そのため、売却注文をだす日と、出金指示をだす日と、2日にわたってホームページで操作する必要があるのです。
自動取りくずしサービスがないと、毎月、この取りくずし作業をやらなければなりません。
楽天証券の自動取りくずしサービスなら、毎月の取りくずし率を、0.1%以上0.1%単位で設定できます。
ここで設定した取りくずし率の分だけ、毎月自動で投資信託を売却してくれます。
全世界株式(年4.5%のリターン)の投資信託を取りくずす場合、月0.4%(年4.8%)、または月0.3%(年3.6%)に設定すると良いでしょう。

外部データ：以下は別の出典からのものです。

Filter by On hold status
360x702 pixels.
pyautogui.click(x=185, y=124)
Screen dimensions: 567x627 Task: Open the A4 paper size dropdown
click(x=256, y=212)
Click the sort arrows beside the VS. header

また、取りくずしたお金は、毎月指定した日(1~28日から好きな日を指定できます)に、楽天銀行の口座に振り込んでもらえます。
なお、設定した日に間に合うように、投資信託を売却してくれため、お金が必要な日よりまえに振込日を指定する必要はありません。
そのため、楽天証券を使えば、手間をかけずに、遊んでいるお金の年4.5%が、楽天銀行の口座に毎月振り込まれます。

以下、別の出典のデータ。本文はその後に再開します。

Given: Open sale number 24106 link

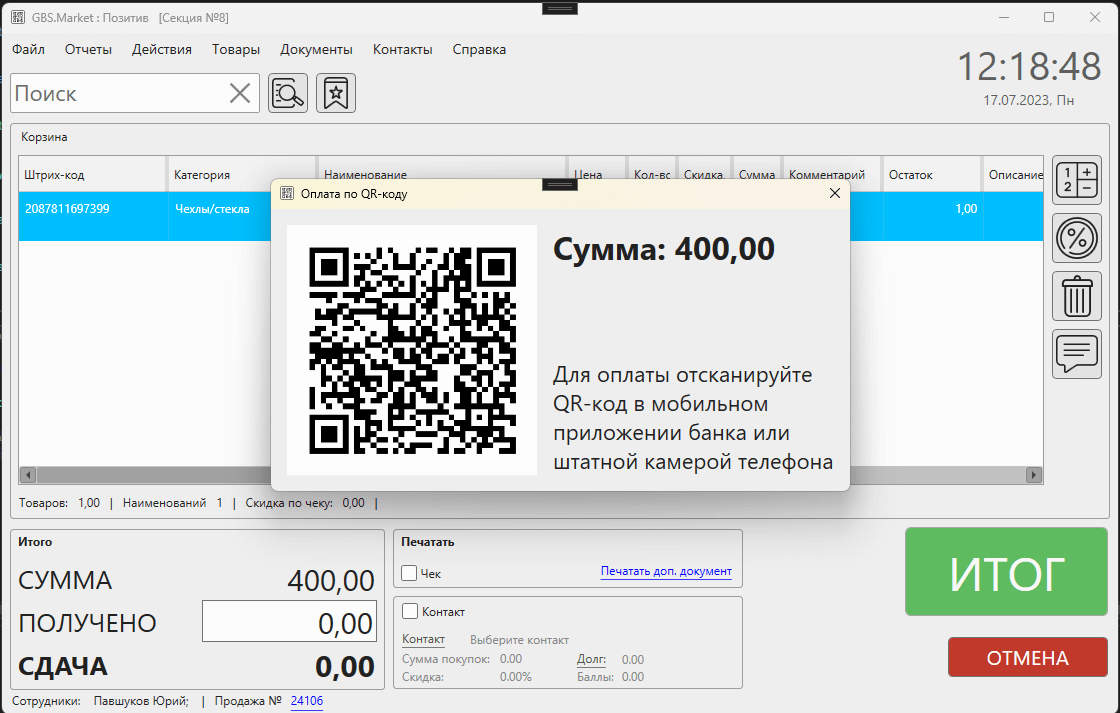Looking at the screenshot, I should [306, 701].
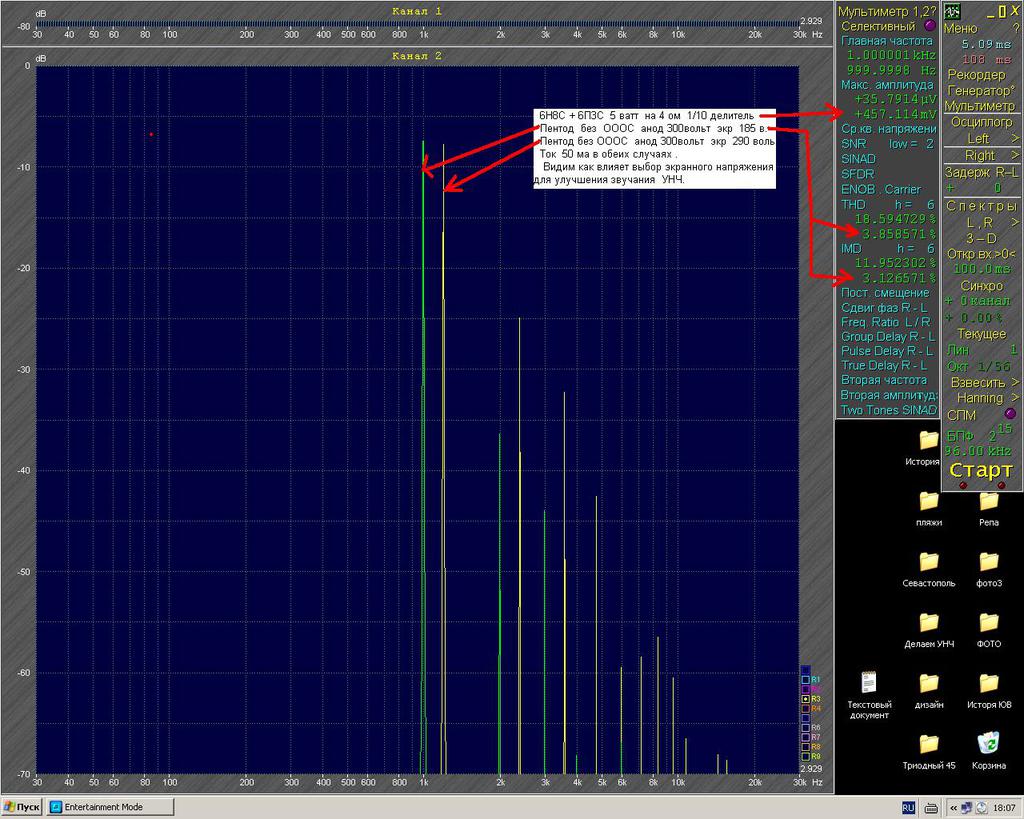Open the Корзина recycle bin icon
The height and width of the screenshot is (819, 1024).
[x=988, y=751]
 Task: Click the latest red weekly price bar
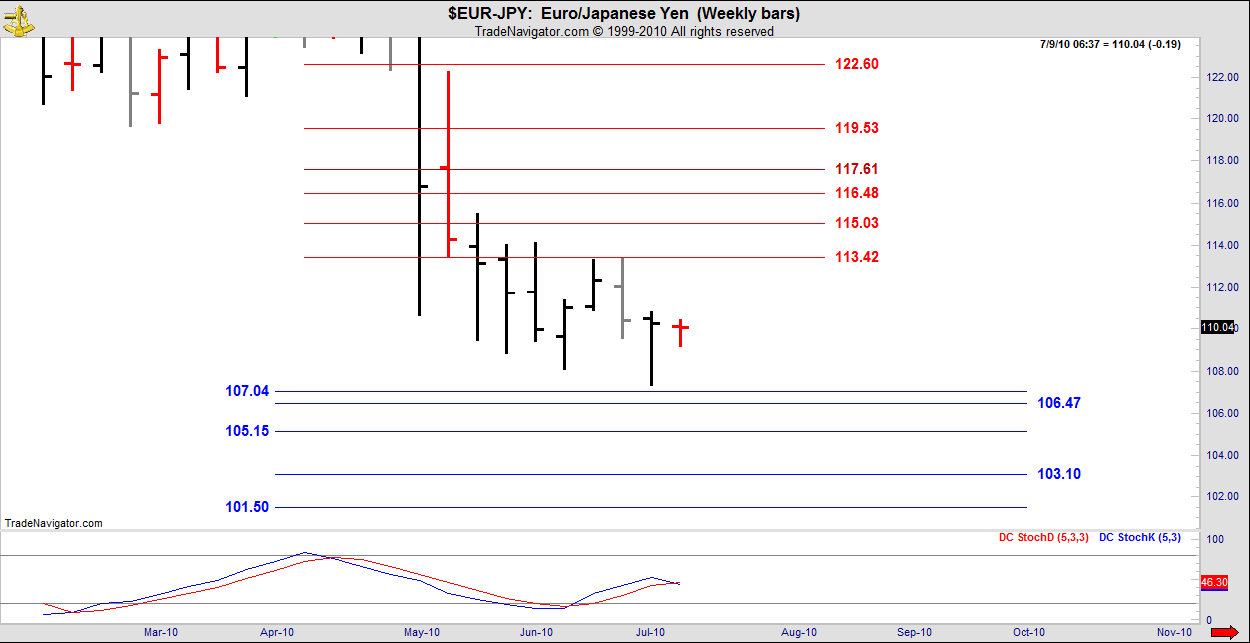[681, 331]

1.楽天証券の口座を開設したら、全世界株式に投資する投資信託(オール・カントリーがおすすめ)を買って、その投資信託を、月0.4%(または0.3%)取り崩す設定をします。
2.楽天証券の口座と、楽天銀行の口座とを連携させる「マネーブリッジ連携」という設定をします。
この2つを最初にいちど設定するだけでおわりです。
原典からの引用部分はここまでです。